요구 사항: 아래 데이터에서 "You are a computer-use"라는 문구가 든 줄로 시작해 "(x=19, y=86)"라는 문구가 든 줄로 끝나는 부분만 양 끝 줄까지 포함해 JSON 문자열 목록으로 바꿔 쓰세요. 한 줄을 문자열 하나로 하고 빈 줄은 빼세요.

데이터:
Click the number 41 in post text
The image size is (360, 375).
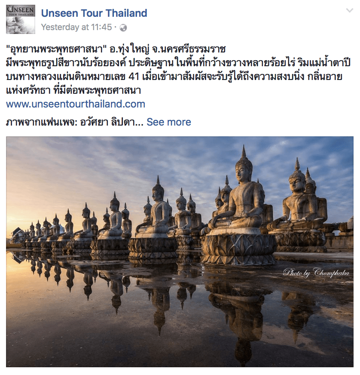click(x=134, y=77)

...

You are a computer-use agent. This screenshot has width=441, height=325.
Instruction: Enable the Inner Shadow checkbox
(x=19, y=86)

과제 답변:
[
  "You are a computer-use agent. This screenshot has width=441, height=325.",
  "Instruction: Enable the Inner Shadow checkbox",
  "(x=19, y=86)"
]